I like the very simple quote from Judith Curry (Climatologist formerly of Georgia Tech) ———-“Sure, all things being equal CO2 may cause a little warming, but all things in Earth’s climate are not equal”.
How many ordinary people have head of John Clauser or other people like him, and how many will ever read an article like this or these type of studies? I suggest a tiny percentage only will do that. This means they will only be hearing the alarmist version of reality as presented on mainstream media (BBC, SKY News etc)
Here is a little story I read in a book by Stephen Einhorn called “Climate Change, What they rarely tech you in College”———-According to Jewish folklore, The Lord sent two Angels down with a sack full of foolish souls to be evenly distributed over Earth, but they tripped and fell spiling them in a little Polish town called Chelm. Soon a heated argument started in the town about what was more important, the Sun or the Moon. After careful consideration the Chief Rabbi decided the Moon was more important because it shone light at night when people needed it and not during the day when there as already plenty of light. It therefore quickly became settled that the Moon was more important. In fact there was a “consensus” and those who disagreed were classed as “Moon Deniers”.
There is something very similar happening today and many people getting their information from mainstream TV News are like the people of Chelm. They don’t look at facts and empirical science. They listen to Authority.

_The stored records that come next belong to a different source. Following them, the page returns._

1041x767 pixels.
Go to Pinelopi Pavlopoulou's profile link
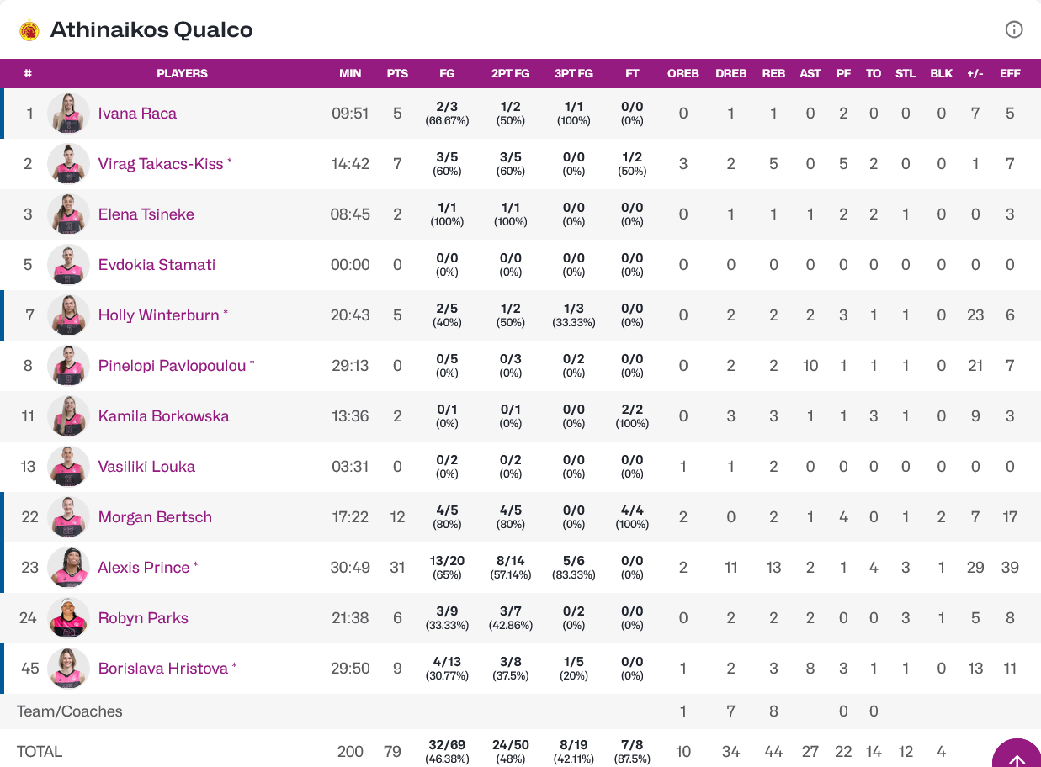[172, 366]
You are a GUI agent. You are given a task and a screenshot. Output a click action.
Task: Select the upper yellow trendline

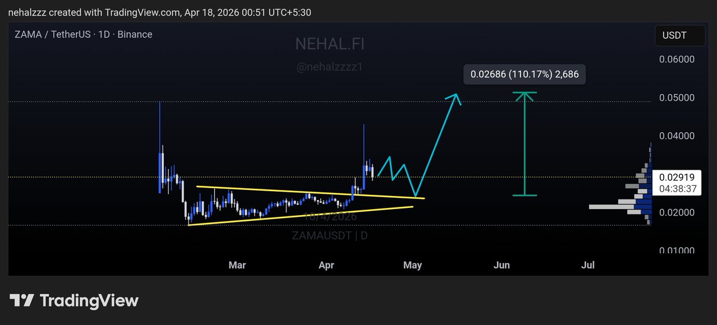point(299,192)
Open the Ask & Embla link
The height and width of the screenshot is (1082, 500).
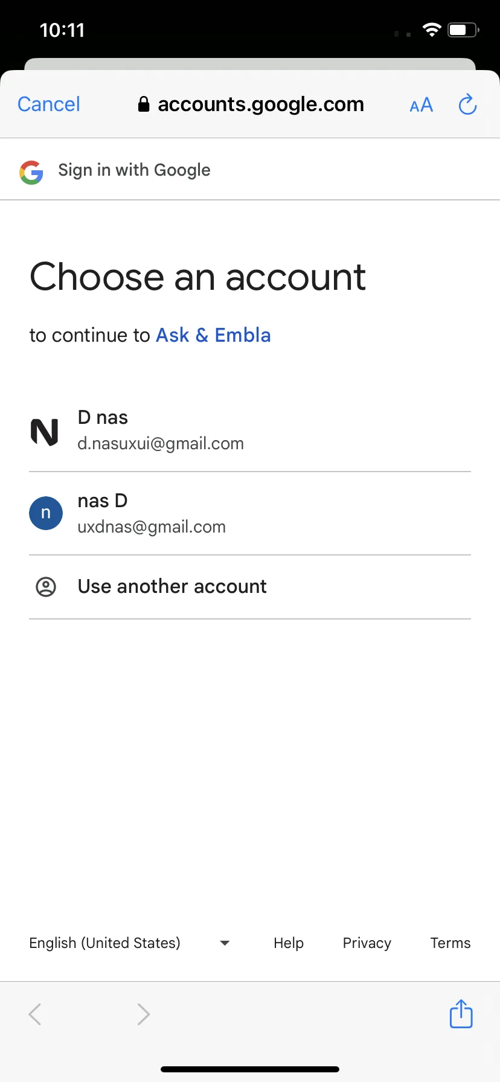point(213,335)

I don’t pretend to understand all this.
But I do know when I’m being fed bullshit and am being scammed – and the Climate Change propaganda is clearly bullshit and Net Zero is just a scam.
Put another way: what caused 12 000 years of global warming prior to Mankind burning fossil fuels, and when C02 levels were much lower, and what evidence is there that this process stopped at the end of the 20th Century or was so weak to be replaced by Man-made – and only Man-made – CO2 emissions?
Since nobody can answer that, the whole Man-made climate change crisis is a pack of lies. (Like CoVid and ‘vaccines’.)
Am I mistaken in what I seem to read here? A recently accoladed Nobel laureate, qualified in a highly relevant field, denouncing the entire climate scare as a scientifically-illiterate scam?
Why isn’t this covered by the BBC?
Since 2005, BBC policy has been to give no coverage to the climate sceptic viewpoint. And apparently never to revise or even reconsider that policy.
Prof Clauser is by no means alone. His thesis above is a condensed version of Prof Roy Spencer’s small highly readable book Global Warming Scepticism for Busy People. Prof Ian Plimer, distinguished emeritus professor of geology, would stand beside them both in a debate, if the BBC would allow one.
Add Professor William Happer, Professor Richard Lindzen, and many others.
The story of unanimous science support for AGW is simply a lie. It incenses me to think of it.
I will not pay the BBC’s wretched license fee. Let them come and put me in jail.